Così ci interpella Nietzsche, nel celeberrimo aforisma 341 della “Gaia Scienza”, intitolato “Il peso più grande”, in cui accenna, per la prima volta credo, alla sua stupefacente teoria dell’eterno ritorno dell’identico, l’accettazione o meno della quale è per Nietzsche persino discrimine fondamentale tra noi piccoli uomini, che ne saremmo inorriditi e spaventati, e l’Uber-mensch che la accoglie entusiasta e gioioso.

Sulla teoria dell’eterno ritorno moltissime cose sono state scritte e molto potrebbe essere detto, sotto molti punti di vista e lati. Però io vorrei qui semplicemente prendere sul serio la domanda di Nietzsche: che accadrebbe se il demone ci dicesse quanto nell’aforisma sta scritto? Ossia: come davvero gli risponderemmo? Cosa davvero sentiremmo? Come ci porremmo se davvero questa teoria ci imponesse la sua verità e a questa teoria davvero credessimo?

Se ciò avvenisse, non so se in prima battuta davvero ci rovesceremmo “a terra, digrignando i denti e maledicendo il demone che così ha parlato“, nè forse risponderemmo: “tu sei un dio, e mai intesi cosa più divina!“; come Nietzsche enfaticamente ipotizza potrebbero fare rispettivamente il piccolo uomo e il superuomo. Però certamente credere a quanto il demone ci sussurra non sarebbe per noi indifferente, cioè sarebbe forse vero che alla fin fine “Se quel pensiero ti prendesse in suo potere, a te, quale sei ora, farebbe subire una metamorfosi…“, come Nietzsche scrive nell’aforisma poco più avanti. Ma poi potremmo pure pensare, in questa metamorfosi, che in fondo non ci è andata poi così male e che se si tratta di ripetere tutta la nostra vita così come è stata, in fondo può andar bene, perchè magari ci poteva anche andar peggio.

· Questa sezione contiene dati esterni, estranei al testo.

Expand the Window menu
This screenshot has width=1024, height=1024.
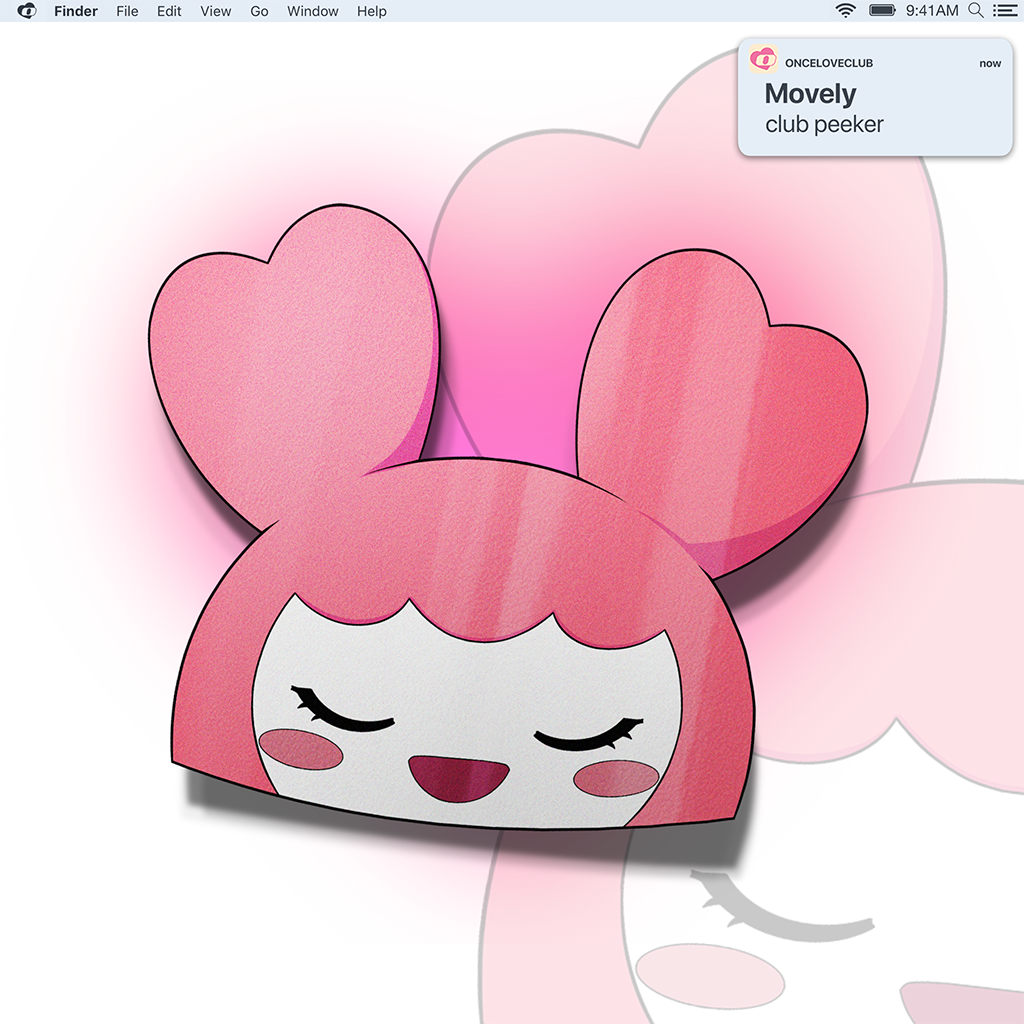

Non si può escludere che non ci si possa porre di fronte al demone anche in questo modo, forse un po’ prosaico e banale.

Ma ancora più interessante sarebbe se il demone ci lasciasse qualche possibilità di scelta in più e non ci ponesse soltanto un aut aut così netto e secco tra accettazione dell’eterno ritorno o assoluta irreversibilità del tempo con conseguente immutabilità del passato. Magari si potrebbe perciò persino tentare di persuaderlo a rivelarci una ulteriore alternativa e sussurrargli noi a nostra volta la proposta che forse chiunque, potendo, gli farebbe e che consisterebbe nel fargli sussurrare pure la possibilità della situazione che, forse chiunque, potendo, vorrebbe reale. Potrebbe accadere che allora al demone dicessimo: “Preferirei del mio passato eternamente rivivere quanto c’è stato di bello, e ritornare anche a tutti i bivi della vita in cui mi sono ritrovato e poter scegliere ora, col senno di poi, quando seguire di nuovo la strada già una volta battuta e quando ora invece andare a vedere dove porta quella che a suo tempo esclusi. E poter cancellare quanto è stato dolore, od errore”.